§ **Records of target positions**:

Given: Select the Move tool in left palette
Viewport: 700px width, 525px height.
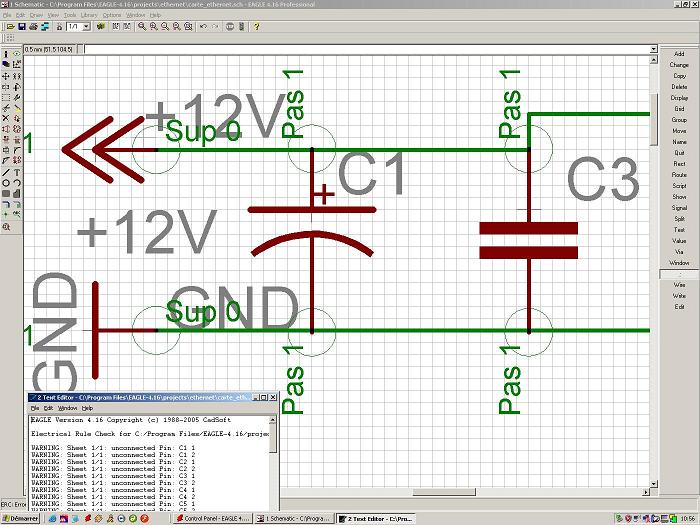Looking at the screenshot, I should (6, 74).
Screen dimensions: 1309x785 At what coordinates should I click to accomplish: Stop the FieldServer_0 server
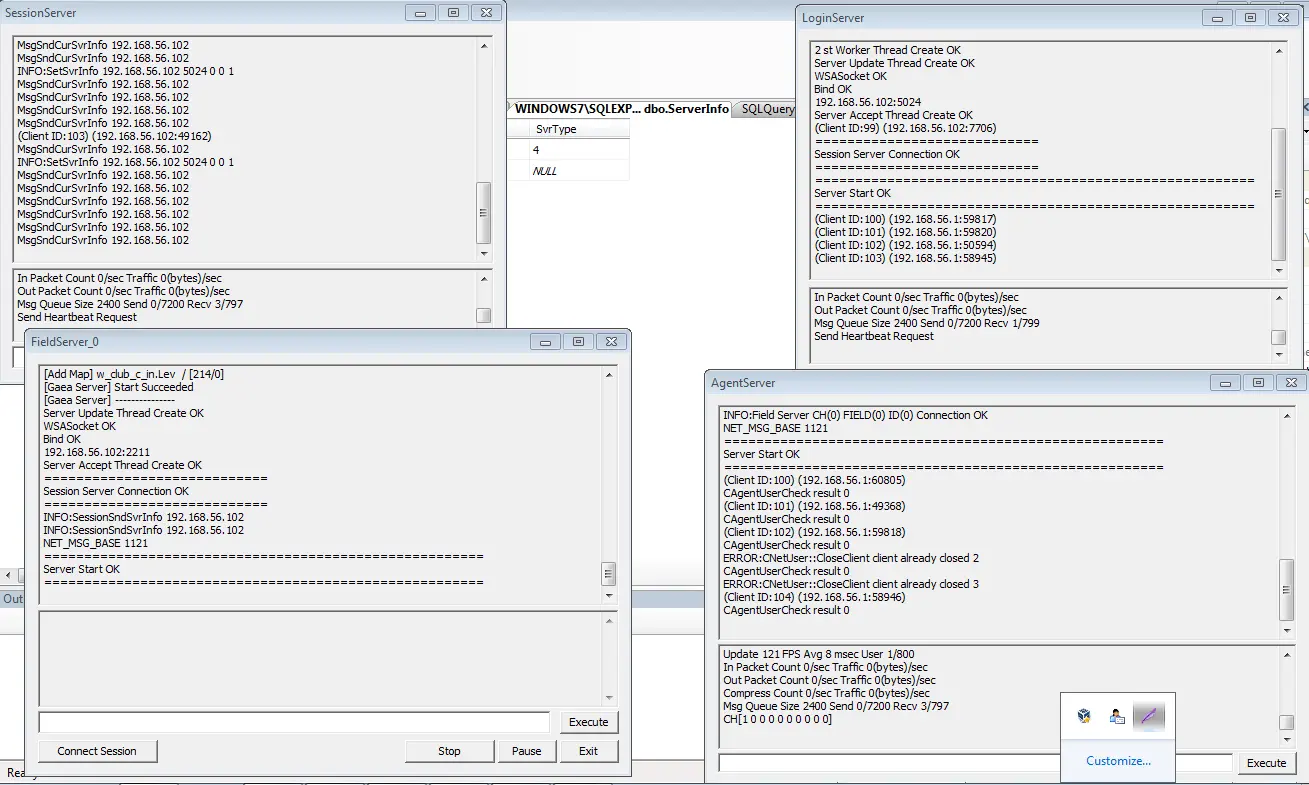[x=449, y=751]
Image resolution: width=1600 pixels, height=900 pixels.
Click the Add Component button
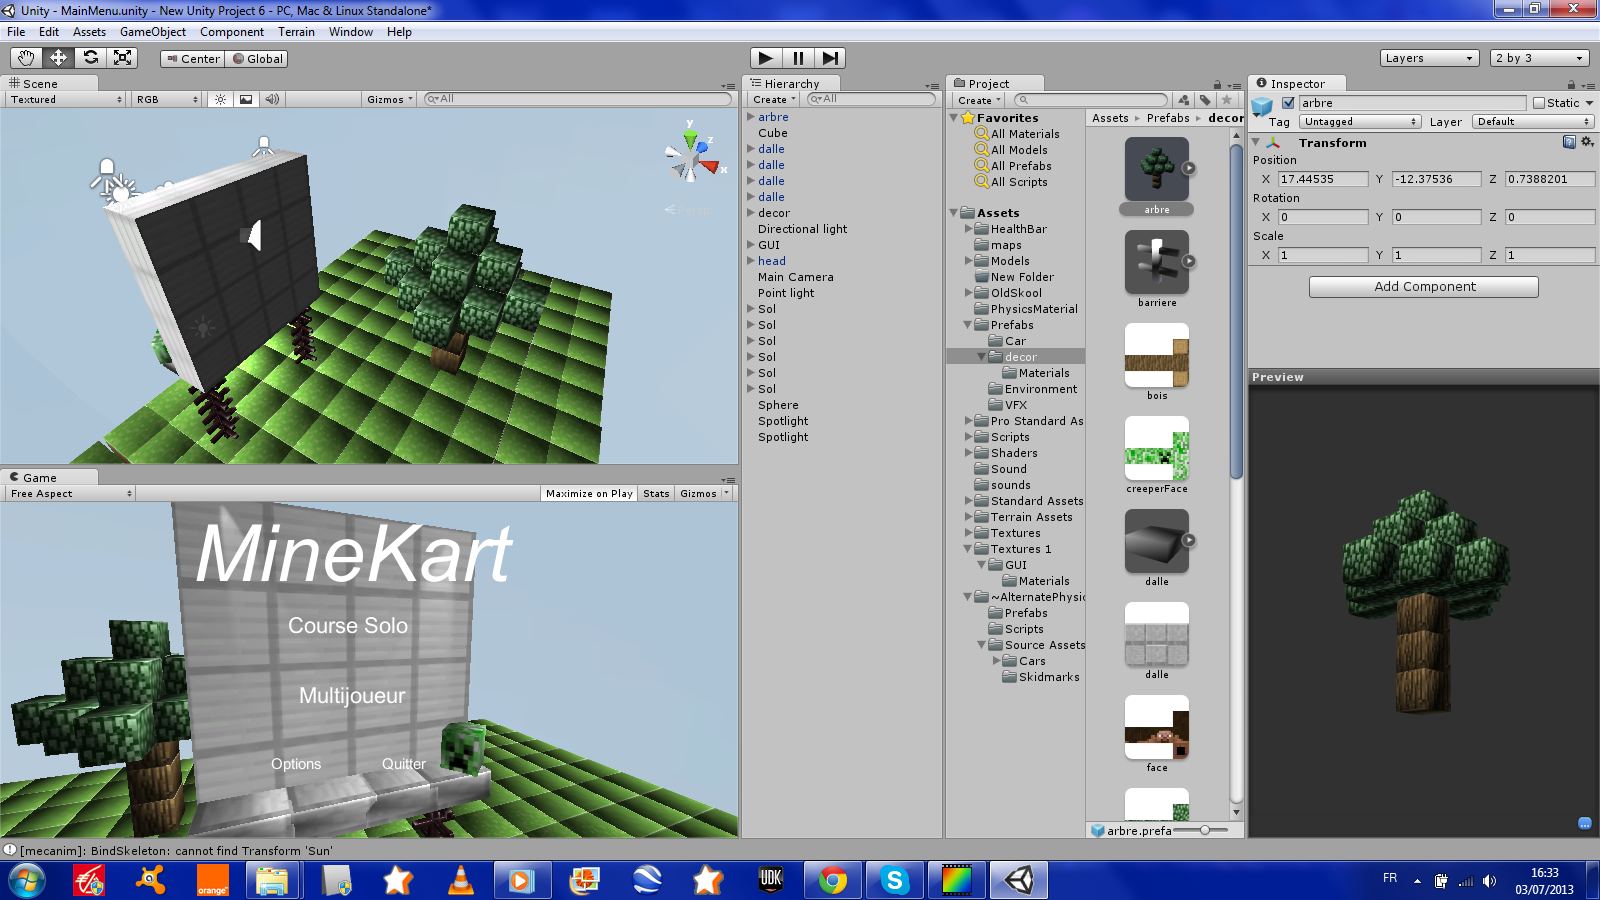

§ **Directive**: Recast every line of the items above as a numbered list, omitting any blank lines and leaving the pictures out.

§ **Answer to this task**:
1. Given: Select the Move tool in left palette
2. Viewport: 700px width, 525px height.
3. Looking at the screenshot, I should (6, 74).
4. Screen dimensions: 1309x785 At what coordinates should I click to accomplish: Stop the FieldServer_0 server
5. [x=449, y=751]
6. Image resolution: width=1600 pixels, height=900 pixels.
7. Click the Add Component button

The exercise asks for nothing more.